*Given exercise*: Put the rows from the line with "Where should I" to the line with "coord(92,395)" into a two-column CSV, one line per row, with each row's text under input and its answer under output. Quote every field, turn line breaks into spaces, and leave the pictures out.

*Extracted records*:
==============================

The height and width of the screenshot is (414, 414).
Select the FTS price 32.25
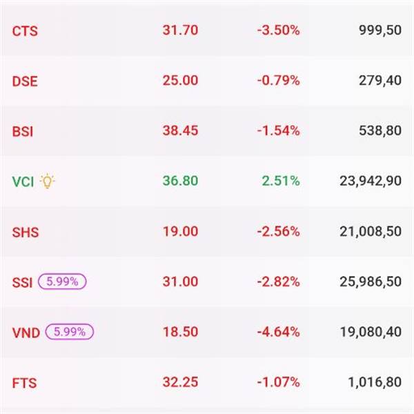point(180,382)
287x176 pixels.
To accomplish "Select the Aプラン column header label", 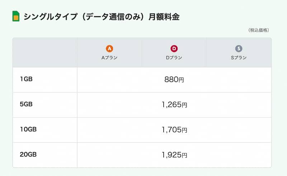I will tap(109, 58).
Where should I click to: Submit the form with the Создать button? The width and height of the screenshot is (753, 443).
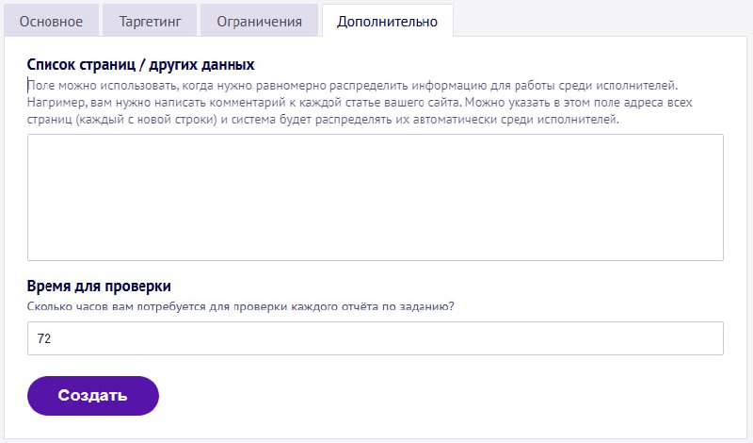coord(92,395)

==============================

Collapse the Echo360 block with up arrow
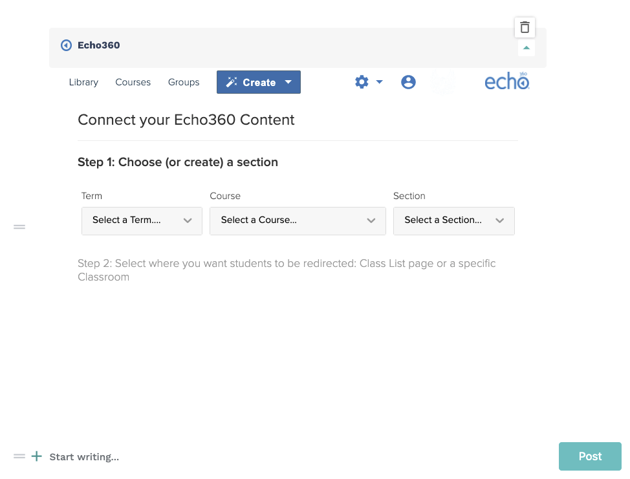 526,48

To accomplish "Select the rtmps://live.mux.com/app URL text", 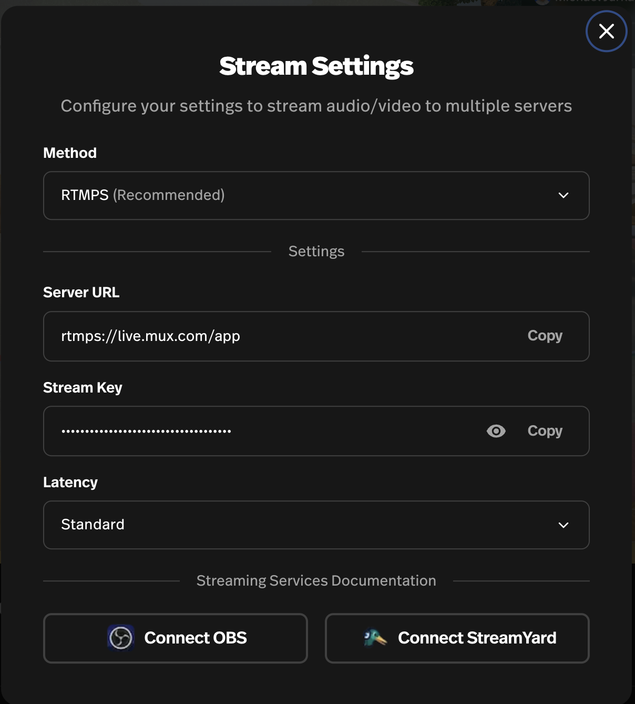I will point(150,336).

==============================

*Task result*:
input,output
"Where should I click to: Submit the form with the Создать button? The width and height of the screenshot is (753, 443).","coord(92,395)"